# 1. summary(): Summary statistics
summary(mtcars)
# 2. head(): First rows of a dataset
head(mtcars)
# 3. tail(): Last rows of a dataset
tail(mtcars)
# 4. mean(): Compute the mean
mean(mtcars$mpg)
# 5. median(): Compute the median
median(mtcars$mpg)
# 6. sd(): Standard deviation
sd(mtcars$mpg)
# 7. table(): Frequency table
table(mtcars$cyl)
# 8. length(): Count elements
length(mtcars$mpg)
# 9. str(): Structure of an object
str(mtcars)
# 10. class(): Data type of an object
class(mtcars)
# Select cars with 6 cylinders
library(dplyr)
mtcars %>% filter(cyl == 6)
✅ Returns only rows where `cyl` is 6.
# Select only mpg, cyl, and hp columns
library(dplyr)
mtcars %>% select(mpg, cyl, hp)
✅ Returns a table with only the selected columns.
# Add a new column: horsepower per cylinder
library(dplyr)
mtcars %>% mutate(hp_per_cyl = hp / cyl)
✅ Adds a new column `hp_per_cyl` with computed values.

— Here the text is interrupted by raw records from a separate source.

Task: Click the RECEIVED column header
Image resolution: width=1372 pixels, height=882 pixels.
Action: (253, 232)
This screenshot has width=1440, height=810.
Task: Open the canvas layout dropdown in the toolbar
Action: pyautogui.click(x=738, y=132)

# Calculate mean mpg per cylinder group
library(dplyr)
mtcars %>%
group_by(cyl) %>%
summarise(mean_mpg = mean(mpg))
✅ Returns a summary table with the mean `mpg` for each `cyl` group.
# 1. Scatter plot (plot)
plot(x, y, main="Title", xlab="X Label", ylab="Y Label")
# 2. Boxplot (boxplot)
boxplot(y ~ x, data=df, main="Title", xlab="X Label", ylab="Y Label")
# 3. Histogram (hist)
hist(x, main="Title", xlab="X Label", breaks=10, col="lightblue")
# 4. Barplot (barplot)
barplot(table(x), main="Title", xlab="X Label", ylab="Count")
# 5. Pie chart (pie)
pie(table(x), main="Title")
Proposed by Leland Wilkinson, the Grammar of Graphics is a system for describing and constructing statistical graphics. It provides a structured approach to visualizing data by defining components like data, scales, geoms, and aesthetics.
Element | Description |
---|---|
Data | The data-set being plotted. |
Aesthetics | The scales onto which we map our data. |
Geometries | The visual elements used for our data. |
Themes | All non-data ink. |
Statistics | Representations of our data to aid understanding. |
Coordinates | The space on which the data will be plotted. |
Facets | Plotting small multiples. |
`ggplot2` follows a layered approach to building plots.
# Basic structure of a ggplot:
library(ggplot2)
ggplot(data = mtcars, aes(x = wt, y = mpg)) +
geom_point()
✅ This code creates a scatter plot of `wt` vs `mpg` from `mtcars`.